Los tiempos de crisis son tiempos de ajustes; tiempos de cuidar el dinero y el trabajo, como tanto recomiendan los expertos.
Dentro de casa, son tiempos para cuidar los ingresos familiares y reducir los gastos de vivir, para asegurar lo básico y elemental. Dentro de las empresas o negocios, son tiempos de reducir los gastos operativos y administrativos con el fin de mantener el negocio a flote.
En estos difíciles tiempos económicos, todos pensamos en que debemos de recortar gastos. Las personas dejamos de ir al cine cada semana y dejamos de comprarnos nuestro café matutino de 40 pesos. Las empresas hacen recortes de personal y recortes de presupuesto.

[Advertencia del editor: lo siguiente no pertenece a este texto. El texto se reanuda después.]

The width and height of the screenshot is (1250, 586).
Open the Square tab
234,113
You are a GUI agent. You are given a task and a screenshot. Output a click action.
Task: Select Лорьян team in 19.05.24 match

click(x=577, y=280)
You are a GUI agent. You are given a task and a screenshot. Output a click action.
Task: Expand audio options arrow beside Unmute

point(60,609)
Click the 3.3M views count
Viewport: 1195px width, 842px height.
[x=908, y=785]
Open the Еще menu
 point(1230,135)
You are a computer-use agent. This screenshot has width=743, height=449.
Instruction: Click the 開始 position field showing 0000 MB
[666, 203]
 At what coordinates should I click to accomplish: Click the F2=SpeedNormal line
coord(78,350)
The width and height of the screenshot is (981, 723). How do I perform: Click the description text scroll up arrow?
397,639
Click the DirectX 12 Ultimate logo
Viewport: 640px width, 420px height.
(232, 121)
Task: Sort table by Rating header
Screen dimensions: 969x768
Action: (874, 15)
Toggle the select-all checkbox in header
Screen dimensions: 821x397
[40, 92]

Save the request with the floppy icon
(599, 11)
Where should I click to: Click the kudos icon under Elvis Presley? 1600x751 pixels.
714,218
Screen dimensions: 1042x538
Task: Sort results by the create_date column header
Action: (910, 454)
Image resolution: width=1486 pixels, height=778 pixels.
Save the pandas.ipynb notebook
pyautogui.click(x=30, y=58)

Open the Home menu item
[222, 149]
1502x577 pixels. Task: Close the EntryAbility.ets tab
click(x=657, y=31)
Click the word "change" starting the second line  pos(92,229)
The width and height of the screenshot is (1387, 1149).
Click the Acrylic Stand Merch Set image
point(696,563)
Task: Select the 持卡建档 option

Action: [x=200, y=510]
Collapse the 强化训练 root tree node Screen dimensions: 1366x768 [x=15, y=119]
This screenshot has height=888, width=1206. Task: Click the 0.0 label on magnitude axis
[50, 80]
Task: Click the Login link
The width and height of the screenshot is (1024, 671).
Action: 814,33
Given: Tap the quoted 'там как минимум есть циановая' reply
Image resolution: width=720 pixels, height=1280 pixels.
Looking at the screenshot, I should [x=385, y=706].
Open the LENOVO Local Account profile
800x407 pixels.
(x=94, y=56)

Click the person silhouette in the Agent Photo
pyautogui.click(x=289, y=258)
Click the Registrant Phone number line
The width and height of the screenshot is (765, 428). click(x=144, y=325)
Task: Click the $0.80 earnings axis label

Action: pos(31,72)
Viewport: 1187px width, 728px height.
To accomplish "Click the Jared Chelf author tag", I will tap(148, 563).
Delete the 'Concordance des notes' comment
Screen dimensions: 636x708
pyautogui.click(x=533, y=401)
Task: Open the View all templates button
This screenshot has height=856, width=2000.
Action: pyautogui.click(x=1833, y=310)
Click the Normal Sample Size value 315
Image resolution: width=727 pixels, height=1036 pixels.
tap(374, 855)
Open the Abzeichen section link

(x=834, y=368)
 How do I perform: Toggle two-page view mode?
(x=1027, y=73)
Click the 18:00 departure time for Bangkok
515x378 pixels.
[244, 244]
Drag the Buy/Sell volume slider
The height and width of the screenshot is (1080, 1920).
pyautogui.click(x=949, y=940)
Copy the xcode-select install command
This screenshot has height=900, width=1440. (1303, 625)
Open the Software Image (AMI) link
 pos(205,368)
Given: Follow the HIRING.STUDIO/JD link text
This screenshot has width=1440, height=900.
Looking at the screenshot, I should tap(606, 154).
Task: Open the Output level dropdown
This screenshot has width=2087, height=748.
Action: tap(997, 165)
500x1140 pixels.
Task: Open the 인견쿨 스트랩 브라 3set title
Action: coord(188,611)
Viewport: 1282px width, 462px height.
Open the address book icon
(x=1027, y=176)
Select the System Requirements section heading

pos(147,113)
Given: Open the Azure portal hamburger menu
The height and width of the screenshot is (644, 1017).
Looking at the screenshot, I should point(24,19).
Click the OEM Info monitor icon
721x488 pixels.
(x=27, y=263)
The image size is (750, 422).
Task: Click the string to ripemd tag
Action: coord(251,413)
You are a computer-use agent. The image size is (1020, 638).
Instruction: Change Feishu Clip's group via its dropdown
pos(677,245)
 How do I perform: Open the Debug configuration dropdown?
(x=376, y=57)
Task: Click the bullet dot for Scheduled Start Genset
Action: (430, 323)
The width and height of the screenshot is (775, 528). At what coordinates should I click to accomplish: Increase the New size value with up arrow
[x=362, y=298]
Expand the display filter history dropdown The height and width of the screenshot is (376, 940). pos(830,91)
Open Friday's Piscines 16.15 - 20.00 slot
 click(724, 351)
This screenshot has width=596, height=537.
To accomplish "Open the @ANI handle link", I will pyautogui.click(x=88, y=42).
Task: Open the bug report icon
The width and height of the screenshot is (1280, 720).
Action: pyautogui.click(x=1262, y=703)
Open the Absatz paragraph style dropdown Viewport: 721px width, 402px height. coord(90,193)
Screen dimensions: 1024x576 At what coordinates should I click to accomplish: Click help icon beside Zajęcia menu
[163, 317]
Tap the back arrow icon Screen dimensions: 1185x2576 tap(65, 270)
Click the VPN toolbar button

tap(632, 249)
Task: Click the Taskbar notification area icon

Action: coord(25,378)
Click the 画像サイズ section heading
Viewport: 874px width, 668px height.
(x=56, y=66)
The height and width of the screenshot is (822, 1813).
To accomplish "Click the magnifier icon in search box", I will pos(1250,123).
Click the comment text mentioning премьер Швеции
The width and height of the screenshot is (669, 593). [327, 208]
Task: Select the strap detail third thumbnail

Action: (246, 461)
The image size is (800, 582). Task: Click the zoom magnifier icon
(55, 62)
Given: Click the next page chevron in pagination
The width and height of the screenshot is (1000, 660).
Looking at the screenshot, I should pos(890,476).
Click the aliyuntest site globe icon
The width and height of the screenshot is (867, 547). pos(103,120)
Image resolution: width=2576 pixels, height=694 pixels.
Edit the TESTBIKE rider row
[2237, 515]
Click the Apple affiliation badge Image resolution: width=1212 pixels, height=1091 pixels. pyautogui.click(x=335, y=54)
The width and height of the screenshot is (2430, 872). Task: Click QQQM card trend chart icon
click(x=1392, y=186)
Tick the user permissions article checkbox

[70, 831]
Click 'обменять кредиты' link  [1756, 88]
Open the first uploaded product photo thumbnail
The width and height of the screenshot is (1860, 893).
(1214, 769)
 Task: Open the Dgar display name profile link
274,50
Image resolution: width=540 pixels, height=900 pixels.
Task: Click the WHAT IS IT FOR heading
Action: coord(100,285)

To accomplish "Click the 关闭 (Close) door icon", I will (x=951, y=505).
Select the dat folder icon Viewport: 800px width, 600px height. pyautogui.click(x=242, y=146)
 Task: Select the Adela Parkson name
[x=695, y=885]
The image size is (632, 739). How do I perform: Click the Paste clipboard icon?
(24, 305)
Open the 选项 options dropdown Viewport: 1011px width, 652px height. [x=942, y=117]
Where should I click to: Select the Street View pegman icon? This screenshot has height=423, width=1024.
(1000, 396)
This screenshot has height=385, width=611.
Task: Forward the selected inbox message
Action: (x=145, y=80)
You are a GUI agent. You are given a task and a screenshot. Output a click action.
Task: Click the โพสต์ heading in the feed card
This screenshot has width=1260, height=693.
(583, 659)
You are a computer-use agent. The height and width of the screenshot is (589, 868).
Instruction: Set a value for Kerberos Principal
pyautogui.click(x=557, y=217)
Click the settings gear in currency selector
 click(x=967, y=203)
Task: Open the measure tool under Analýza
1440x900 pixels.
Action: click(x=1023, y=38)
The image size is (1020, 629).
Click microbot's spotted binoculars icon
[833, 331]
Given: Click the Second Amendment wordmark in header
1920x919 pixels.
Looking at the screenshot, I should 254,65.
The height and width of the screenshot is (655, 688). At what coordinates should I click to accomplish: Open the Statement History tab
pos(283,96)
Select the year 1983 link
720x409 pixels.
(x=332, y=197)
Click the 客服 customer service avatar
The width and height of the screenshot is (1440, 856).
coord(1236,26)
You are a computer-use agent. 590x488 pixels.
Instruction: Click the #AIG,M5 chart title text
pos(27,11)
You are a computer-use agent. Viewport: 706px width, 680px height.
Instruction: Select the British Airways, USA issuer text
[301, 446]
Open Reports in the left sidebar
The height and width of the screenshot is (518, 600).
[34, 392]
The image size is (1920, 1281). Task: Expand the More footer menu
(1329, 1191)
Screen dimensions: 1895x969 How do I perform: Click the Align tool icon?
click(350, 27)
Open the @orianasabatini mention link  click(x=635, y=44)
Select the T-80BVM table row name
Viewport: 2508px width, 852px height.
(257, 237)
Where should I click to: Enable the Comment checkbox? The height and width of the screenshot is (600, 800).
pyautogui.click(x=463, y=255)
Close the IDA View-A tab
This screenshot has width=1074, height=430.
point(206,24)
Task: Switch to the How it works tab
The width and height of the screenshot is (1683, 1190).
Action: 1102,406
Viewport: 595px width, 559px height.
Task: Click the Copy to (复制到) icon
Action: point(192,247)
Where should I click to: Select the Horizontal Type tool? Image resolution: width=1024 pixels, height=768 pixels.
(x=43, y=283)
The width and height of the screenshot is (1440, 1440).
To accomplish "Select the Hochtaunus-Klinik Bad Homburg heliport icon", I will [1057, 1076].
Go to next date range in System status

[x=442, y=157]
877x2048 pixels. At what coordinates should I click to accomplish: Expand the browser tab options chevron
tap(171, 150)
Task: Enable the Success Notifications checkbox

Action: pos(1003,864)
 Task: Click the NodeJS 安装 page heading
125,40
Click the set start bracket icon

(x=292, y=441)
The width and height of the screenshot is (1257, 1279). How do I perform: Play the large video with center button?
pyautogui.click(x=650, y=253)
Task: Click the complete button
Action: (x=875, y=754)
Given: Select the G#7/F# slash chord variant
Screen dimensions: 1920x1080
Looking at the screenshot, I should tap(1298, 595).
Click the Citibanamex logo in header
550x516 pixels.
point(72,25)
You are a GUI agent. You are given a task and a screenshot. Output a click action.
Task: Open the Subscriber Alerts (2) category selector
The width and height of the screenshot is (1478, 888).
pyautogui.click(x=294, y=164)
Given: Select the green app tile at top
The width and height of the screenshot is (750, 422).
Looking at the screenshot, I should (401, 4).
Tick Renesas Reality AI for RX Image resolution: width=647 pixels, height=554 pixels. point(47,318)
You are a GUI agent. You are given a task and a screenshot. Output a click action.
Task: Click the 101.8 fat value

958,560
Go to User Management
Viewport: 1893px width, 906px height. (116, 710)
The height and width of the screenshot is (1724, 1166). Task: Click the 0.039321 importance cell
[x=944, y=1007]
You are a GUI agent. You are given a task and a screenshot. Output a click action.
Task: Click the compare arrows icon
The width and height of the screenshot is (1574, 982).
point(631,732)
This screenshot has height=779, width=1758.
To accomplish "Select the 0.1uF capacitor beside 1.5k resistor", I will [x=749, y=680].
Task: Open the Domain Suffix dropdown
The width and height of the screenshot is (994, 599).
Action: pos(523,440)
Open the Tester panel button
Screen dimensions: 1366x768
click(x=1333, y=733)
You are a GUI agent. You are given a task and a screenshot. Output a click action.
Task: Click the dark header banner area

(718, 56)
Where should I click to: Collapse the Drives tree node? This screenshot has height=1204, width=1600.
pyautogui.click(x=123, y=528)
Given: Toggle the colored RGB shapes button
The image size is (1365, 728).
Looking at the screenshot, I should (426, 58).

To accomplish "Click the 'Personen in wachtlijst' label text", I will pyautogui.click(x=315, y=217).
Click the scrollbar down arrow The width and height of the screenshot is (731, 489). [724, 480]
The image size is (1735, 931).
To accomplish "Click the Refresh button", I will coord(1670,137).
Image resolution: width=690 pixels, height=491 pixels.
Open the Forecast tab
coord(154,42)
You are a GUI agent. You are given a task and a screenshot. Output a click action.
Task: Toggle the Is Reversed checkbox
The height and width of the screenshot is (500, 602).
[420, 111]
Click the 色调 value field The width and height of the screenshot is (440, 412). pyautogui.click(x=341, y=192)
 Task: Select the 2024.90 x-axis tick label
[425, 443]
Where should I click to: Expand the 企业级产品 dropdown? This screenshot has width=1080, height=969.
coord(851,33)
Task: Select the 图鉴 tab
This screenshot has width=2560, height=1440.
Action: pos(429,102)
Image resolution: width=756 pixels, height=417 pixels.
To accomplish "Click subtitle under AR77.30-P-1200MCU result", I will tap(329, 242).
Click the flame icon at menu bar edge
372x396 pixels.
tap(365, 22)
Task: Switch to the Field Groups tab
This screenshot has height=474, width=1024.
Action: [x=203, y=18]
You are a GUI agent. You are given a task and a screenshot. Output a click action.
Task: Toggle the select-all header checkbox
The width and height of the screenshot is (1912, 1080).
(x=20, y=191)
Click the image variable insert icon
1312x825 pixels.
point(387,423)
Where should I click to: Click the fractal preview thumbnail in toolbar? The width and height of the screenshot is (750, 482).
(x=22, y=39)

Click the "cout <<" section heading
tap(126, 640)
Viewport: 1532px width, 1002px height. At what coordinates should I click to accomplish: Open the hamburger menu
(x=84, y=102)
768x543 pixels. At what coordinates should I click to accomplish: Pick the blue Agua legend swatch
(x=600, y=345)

No podemos criticar estas acciones, ya que son tácticas necesarias para sobrellevar la situación financiera que estamos viviendo. Pero debemos de analizar con cuidado cada caso para ver si vale la pena lo que estamos sacrificando. Debemos determinar si nuestras acciones son solo un parche a corto plazo o si son algo que mantendrá fuerte a la empresa durante, y mucho tiempo después, de esta crisis económico.
Un ejemplo de estos recortes “necesarios”, son los aplicados a los presupuestos de publicidad y mercadotecnia. Muchas empresas comente el error de reducir sus gastos mediante dejar “por un tiempo” las campañas publicitarias, ya sea publicidad en medios impresos, radio, televisión, internet o volanteo. Incluso, hasta algunas empresas pasan a un segundo plano de importancia su presencia en internet.
El sitio web de la empresa es casi siempre el primer lugar al cual un cliente nuevo va a llegar a conocerle. Una empresa sin sitio web o con un sitio desactualizado, corre el riesgo de perder su credibilidad y como consecuencia, a sus clientes y prospectos.